• Feet of clay, slip on grass



    Their feet of clay proved to be no match o the fast, punishing grass of Wimbledon.

    Marian Cilic of Croatia and American Venus Williams would have been the bigger champions they could possibly be even if they did not win the men’s and women’s single titles in this year’s third Grand Slam tournament, or the All-England Lawn Tennis Championships, as this premier event held in southwest London is officially called.

    They, however, blew it by being disappointingly ungracious in defeat in their respective finals late last week.

    The big-serving Cilic lost to Switzerland’s Roger Federer, 6-3, 6-1, 6-4, and Williams bowed to the Spanish-Venezuelan Garbine Muguruza, 7-5, 6-1.

    When the dust settled, the Croatian and the American spoiled it all for Roger the Great and Queen-in-Waiting Muguruza by making silly excuses.

    Cilic, with whom this corner had encountered but only almost in Manila when the International Premier Tennis League stopped in the city last year, complained of “blisters,” short of saying he was outclassed by the Swiss maestro because he was, quite impossibly, in pain (paging Novak Djokovic and Andy Murray, complainers both!).

    Williams, on the other hand, was bitter, even sarcastic, in defeat, saying Muguruza played “better” than her, sweeping under the Wimbledon grass the glaring fact that she was bageled in the second set.

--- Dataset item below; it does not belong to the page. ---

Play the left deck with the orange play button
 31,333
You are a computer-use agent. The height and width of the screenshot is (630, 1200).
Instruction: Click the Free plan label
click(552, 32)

    No wonder, Cilic remains a one-Slam wonder (he was US Open champion in 2014), perhaps because he gets himself stressed out by what was instead of what could have been in his career that seems to be nearing its end.

    Williams was gunning for her 6th Wimbledon title and she could have been celebrated more by her possibly millions of fans if she accepted defeat like a lady that she has been perceived to be.

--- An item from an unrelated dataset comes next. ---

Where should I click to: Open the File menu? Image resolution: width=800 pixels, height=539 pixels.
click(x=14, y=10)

    Where magnanimity in victory is concerned, the Croatian and the American apparently have not been looking around much for role models.

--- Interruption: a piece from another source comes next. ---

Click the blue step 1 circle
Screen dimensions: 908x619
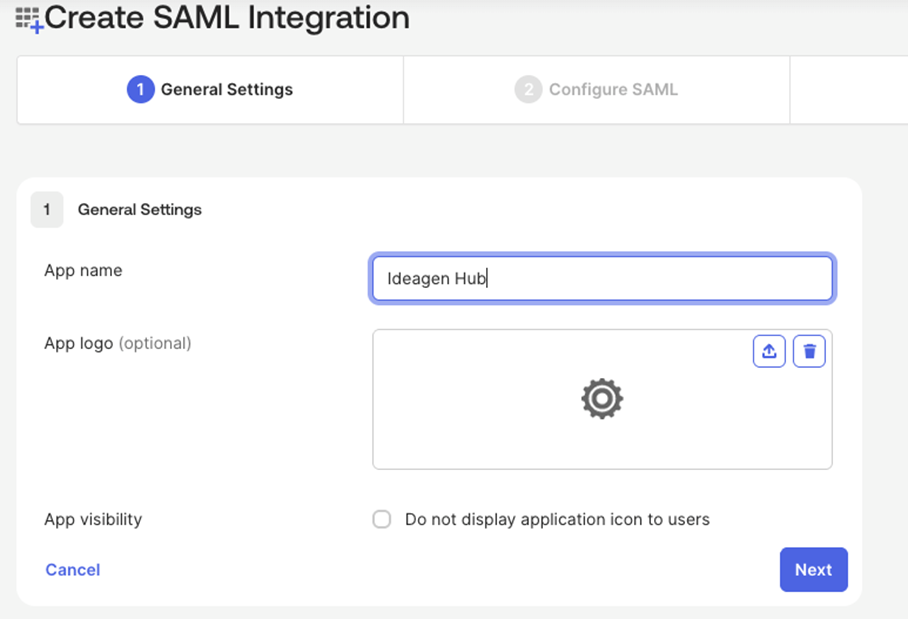tap(140, 90)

    For Cilic, among others, there’s two-time Grand Slam winner Marat Safin, a tall (6’4”) Russian and also a big server like the Croatian.

    For Williams, there’s another Russian, Elena Dementieva, arguably one of the most popular players on the WTA Tour who retired from the game a few years ago.

    Dementieva, unfortunately, did not win any Grand Slam title but had hoisted major trophies in her heyday.

    She also was one of the few players who was able to match the slugger Serena Williams shot by shot and winning some, losing some.

    Serena is Venus sister.

    Incidentally, this corner failed to interview Cilic when he came to town because this eager-beaver PR assistant who seemed to think that she was the long-lost mother of the Croatian stopped me and, boy, she was huge!

    I do not regret not having talked with Cilic.